— Document passage —
# # # # # # #
ELIGE TU IDIOMA

27 may 2016

Infection Raises Specter of Superbugs Resistant to All Antibiotics

American military researchers have identified the first patient in the United States to be infected with bacteria that are resistant to an antibiotic that was the last resort against drug-resistant germs.
The patient is well now, but the case raises the specter of superbugs that could cause untreatable infections, because the bacteria can easily transmit their resistance to other germs that are already resistant to additional antibiotics. The resistance can spread because it arises from loose genetic material that bacteria typically share with one another.
“Think of a puzzle,” said Dr. Beth Bell, of the Centers for Disease Control and Prevention. “You need lots of different pieces to get a result that is resistant to everything. This is the last piece of that puzzle, unfortunately, in the United States. We have that genetic element that would allow for bacteria that are resistant to every antibiotic.”
# # # # # # #
— Raw data —

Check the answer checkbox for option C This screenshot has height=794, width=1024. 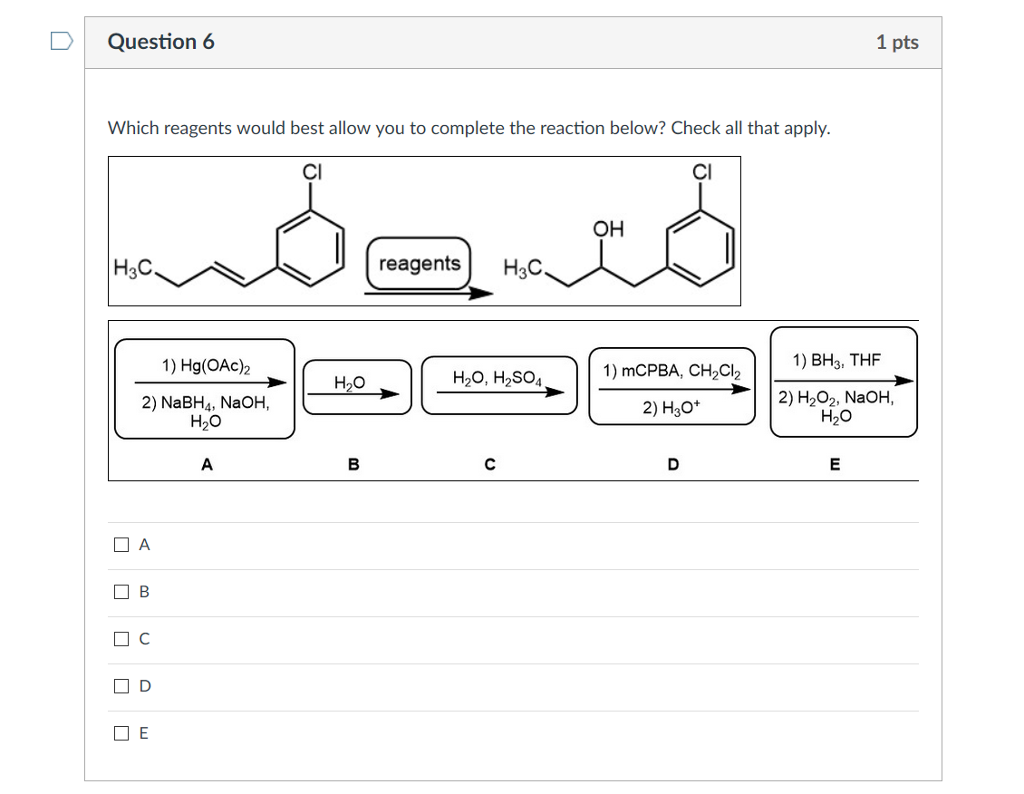(x=121, y=638)
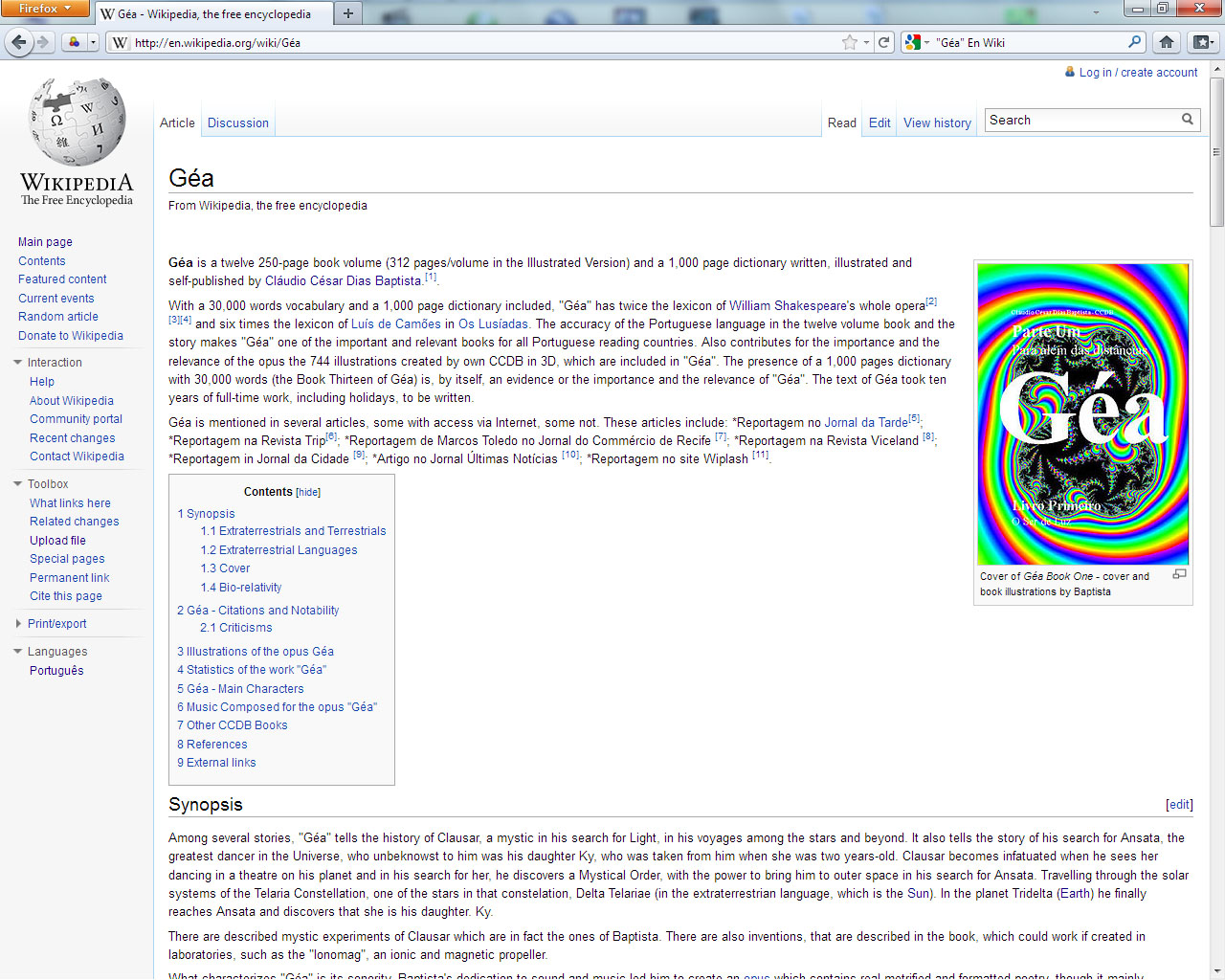This screenshot has height=980, width=1225.
Task: Go to the Firefox Home page icon
Action: tap(1166, 42)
# # # # # # #
Substitute "individual" for "patient" in the superbug article, beginning at the words "ELIGE TU IDIOMA" and stopping after "with one another.".

ELIGE TU IDIOMA

27 may 2016

Infection Raises Specter of Superbugs Resistant to All Antibiotics

American military researchers have identified the first individual in the United States to be infected with bacteria that are resistant to an antibiotic that was the last resort against drug-resistant germs.
The individual is well now, but the case raises the specter of superbugs that could cause untreatable infections, because the bacteria can easily transmit their resistance to other germs that are already resistant to additional antibiotics. The resistance can spread because it arises from loose genetic material that bacteria typically share with one another.